Conforme o MPE, as investigações comprovaram que houve dano ao erário a partir do momento em que o dinheiro público poderia ser empregado em outros meios da saúde e enriquecimento ilícito, porque houve pagamento de horas não trabalhadas.

De acordo com a investigação, só Paulo Siufi recebeu R$ 447,4 mil, considerando-se valores corrigidos, para trabalhar 6.360 horas na Unidade Básica de Saúde Manoel Cordeiro, no Distrito de Aguão. Entretanto, só trabalhou 1.152 horas (18,12% do total). O vereador, que é médico pediatra, só comparecia uma vez por semana no posto de saúde.

Na denúncia encaminhada à Justiça, os três promotores destacam que cada consulta de Siufi custou R$ 361,50 aos cofres públicos, valor muito superior ao pago pela rede privada.

O MPE pediu o ressarcimento integral do dano, a perda dos bens ou valores acrescidos ao patrimônio, a perda da função pública, suspensão dos direitos políticos, pagamento de multa civil e proibição de pagar com o serviço público.
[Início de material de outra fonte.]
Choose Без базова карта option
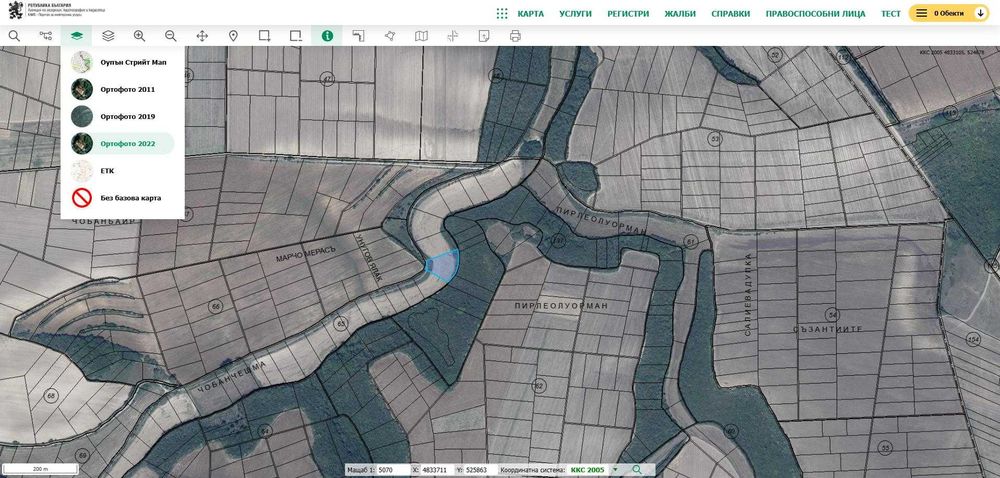Screen dimensions: 1000x478 (130, 198)
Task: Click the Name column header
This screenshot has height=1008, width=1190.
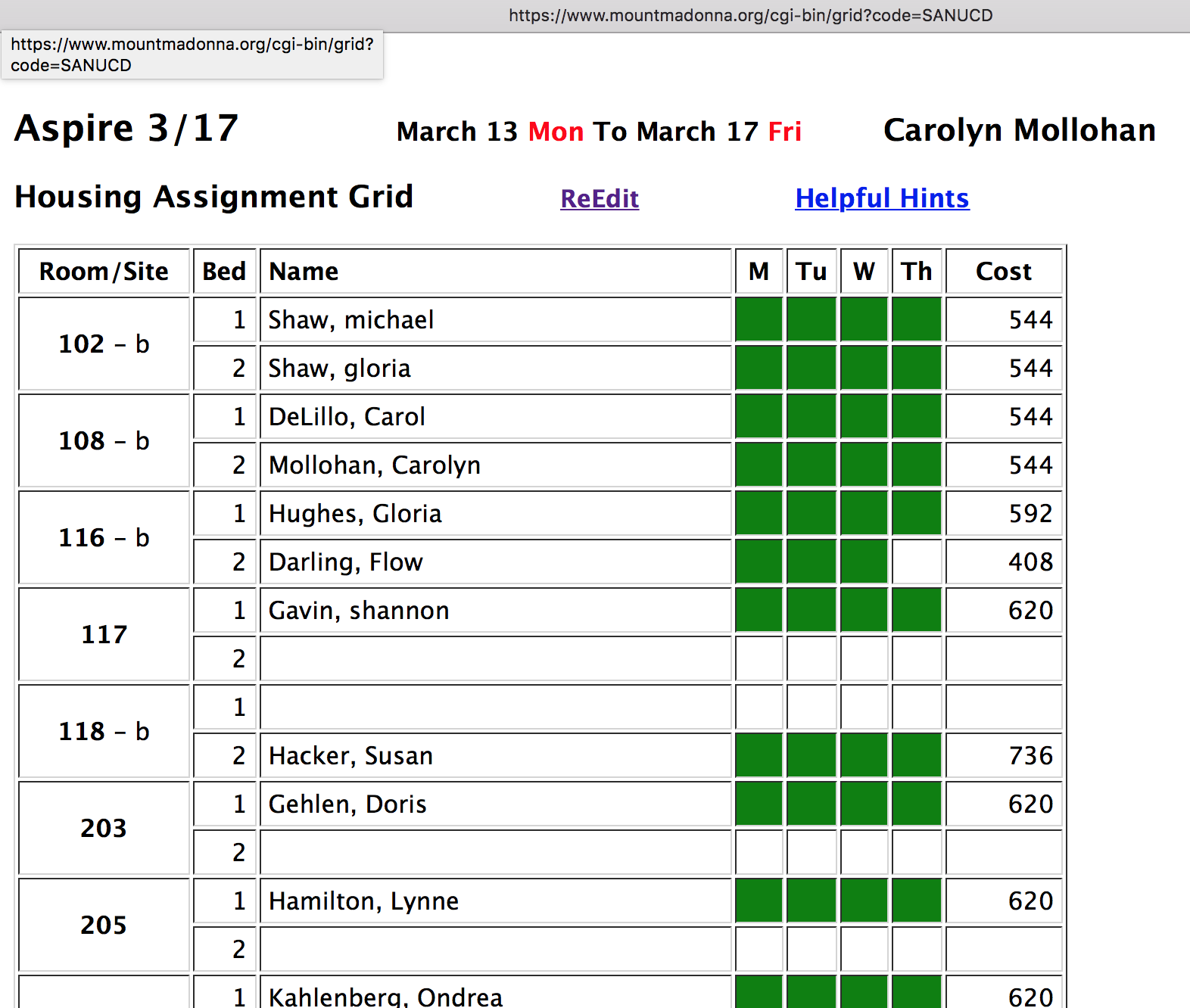Action: pyautogui.click(x=304, y=271)
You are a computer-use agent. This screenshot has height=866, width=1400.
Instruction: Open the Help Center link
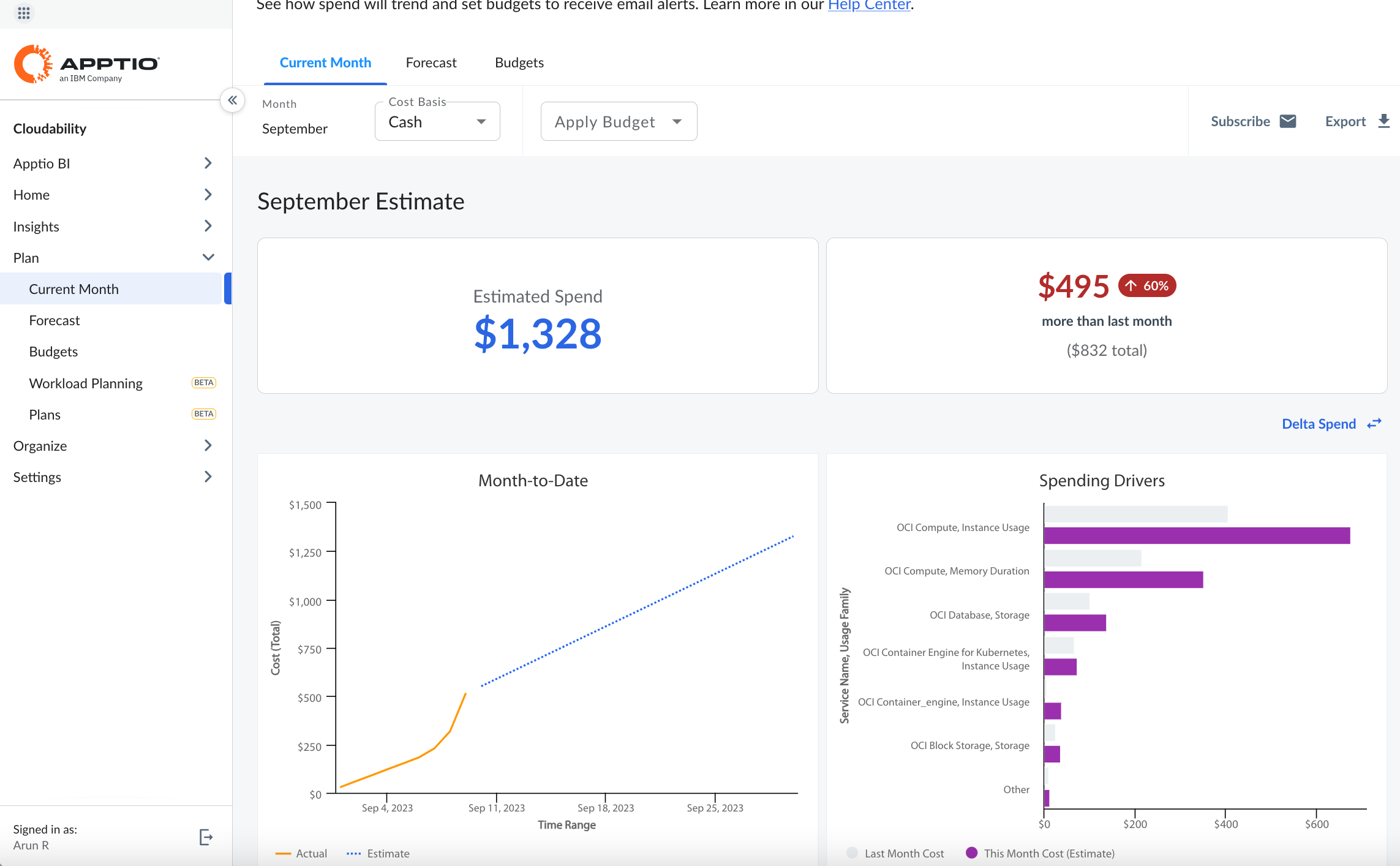tap(869, 6)
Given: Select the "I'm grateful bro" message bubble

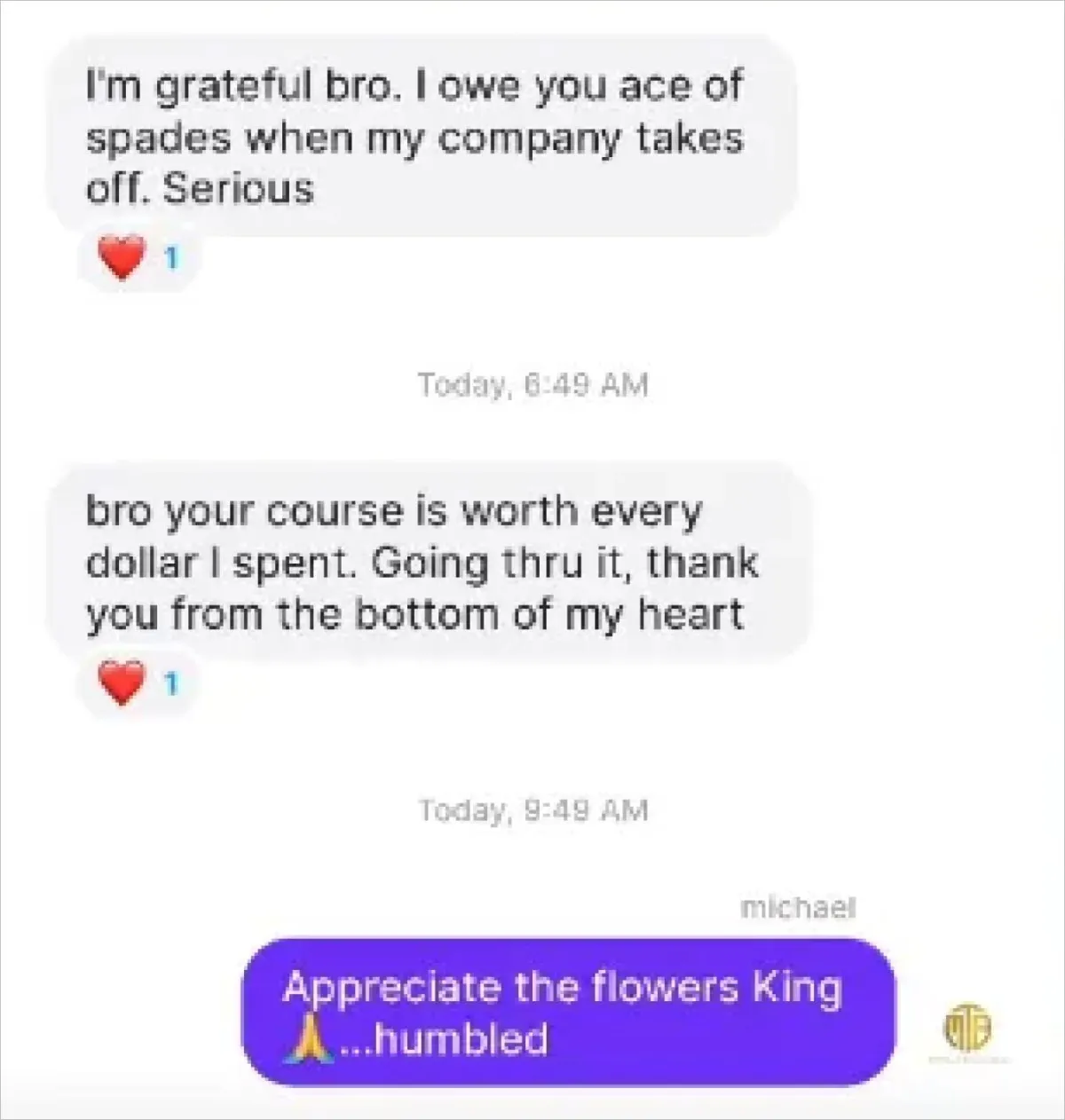Looking at the screenshot, I should 421,137.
O médico Valdmário Rodrigues Júnior recebeu por 6.120 horas, mas só trabalhou 1.192 horas, de acordo com a denúncia do MPE. No entanto, neste caso, os promotores não estimaram o valor pago irregularmente pelo município. Também não foi divulgado os valores pagos indevidamente aos médicos Corina, Edileuza, Gerson e Maria Eugênia.
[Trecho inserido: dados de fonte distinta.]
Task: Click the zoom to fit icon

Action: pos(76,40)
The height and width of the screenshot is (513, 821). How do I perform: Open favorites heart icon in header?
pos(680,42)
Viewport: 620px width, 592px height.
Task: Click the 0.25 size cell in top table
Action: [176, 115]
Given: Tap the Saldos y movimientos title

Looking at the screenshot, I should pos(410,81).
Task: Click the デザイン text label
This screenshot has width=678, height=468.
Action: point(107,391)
Outro lado - O médico cardiologista Gerson Gattas Orro de Campos disse desconhecer a denúncia, mas acredita que a questão tenha conotação política. "É uma coisa chata, você que cumpre seu horário certo, passar por isso. Há algum tempo teve colega médico que tinha vínculo político na Prefeitura, e fazia atendimento três vezes por semana em uma zona rural, mas não posso garantir se eles cumpriam o horário", declarou Campos. 
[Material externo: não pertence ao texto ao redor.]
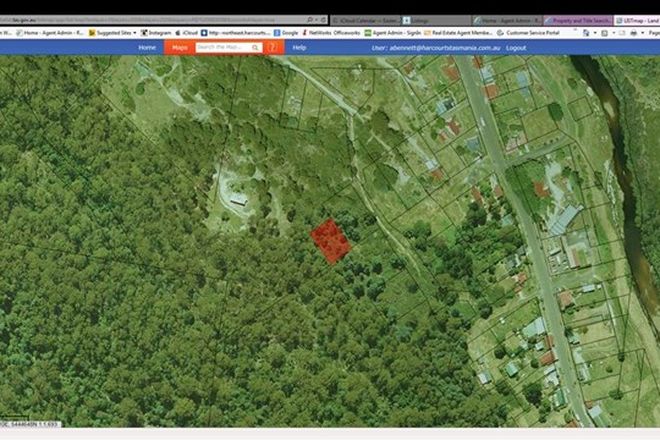The width and height of the screenshot is (660, 440).
Task: Click into the Search the Map field
Action: 222,47
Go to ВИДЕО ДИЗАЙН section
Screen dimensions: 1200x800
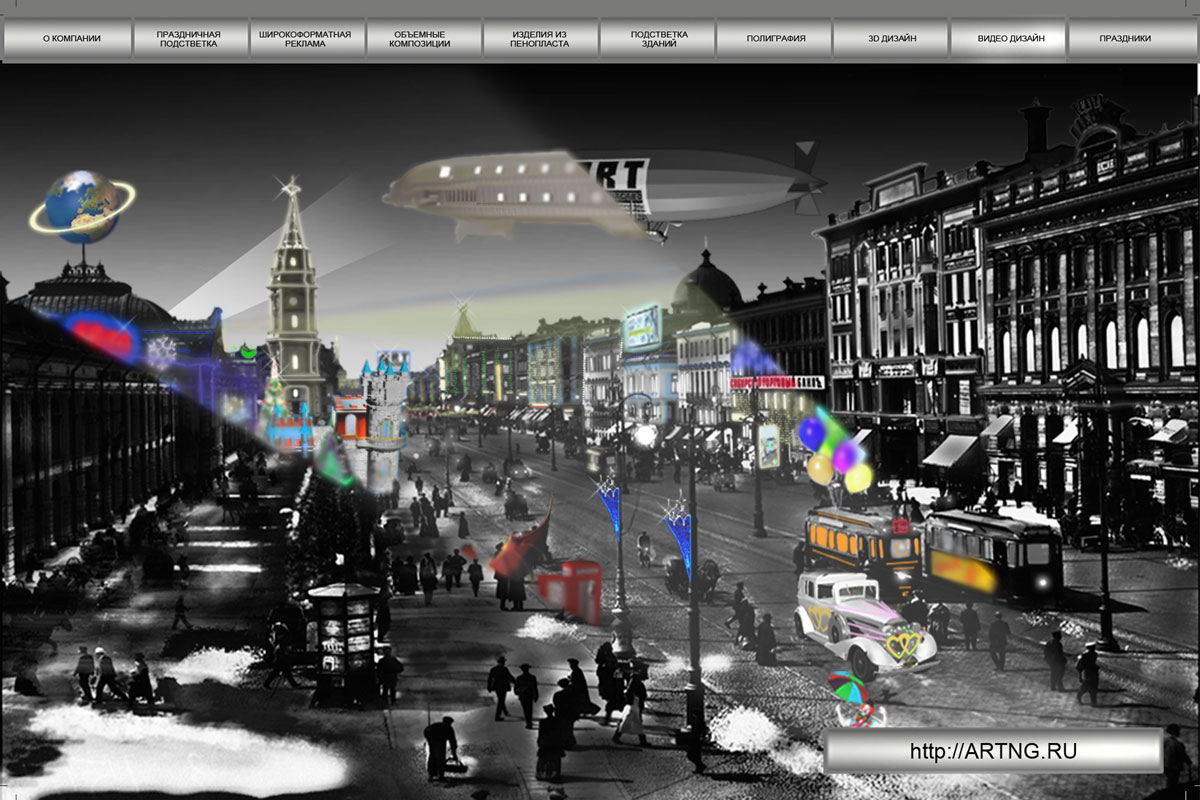pos(1008,39)
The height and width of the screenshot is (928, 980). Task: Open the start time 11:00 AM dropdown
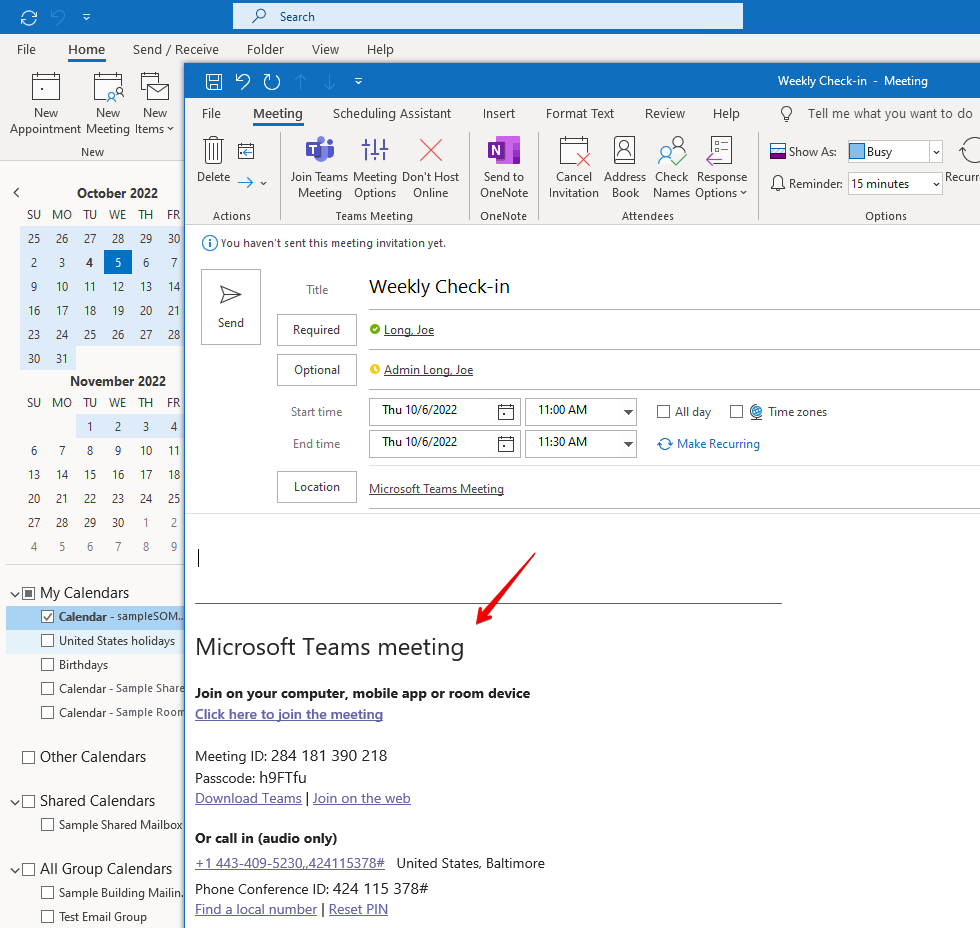coord(628,412)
Gattas trabalha no CEM (Centro de Especialidades Médicas), às segundas e quartas-feiras, com carga horária de seis horas por dia. 

O Campo Grande News entrou em contato com todos os médicos investigados, porém muitos não atenderam as ligações e outros não deram o retorno, conforme prometido. 



Quem conhece o trabalho do Dr Paulo Siufi e ele pessoalmente sabe da competência e responsabilidade dele como médico. Jamais faltou um atendimento. E a população da região do Aguão só tem coisas boas para falar do Dr.
 
Daniel em 20/10/2015 08:55:56
Se alguém da sua família foi atendida deve ter sido no único dia que ele atendia, e mais o MP um órgão sério e além de devolver o impostos pagos por nos trabalhadores tem que ser julgado na justiça comum pq se for provado só devolução é pouca pra ladrão do suor de nossos impostos , MP se provar cadeia nesses vermes , política Hj não escapa um só interesse em si próprio e povo que se exploda, lugar de ladrão é na cadeia.
 
JEFF em 20/10/2015 08:39:08
Isso chega a ser perseguição e não passa de mais uma ação movida por questões politicas. Tenho na família parentes que foram atendidos pela Dra Maria Eugênia e Dr Paulo Siufi. Sei da capacidade e acredito na integridade deles.
 
Bruna em 20/10/2015 00:08:25
Só pode ser pessoal, MP não pode ser de uso político, e sim da sociedade. Acredito da integridade moral do Dr. Paulo Siufi e dos outros citados e que tudo não passe de jogo de interesses.
 
Guto em 19/10/2015 17:36:11
A lista de ações criminosas é enorme. Aceitar essas ações ou enxergá-las como naturalidade é conivência, e preciso que o judiciário mostre sua imparcialidade e condene esses corvos oportunistas que se acham acima de tudo e de todos. Essa é a grande verdade.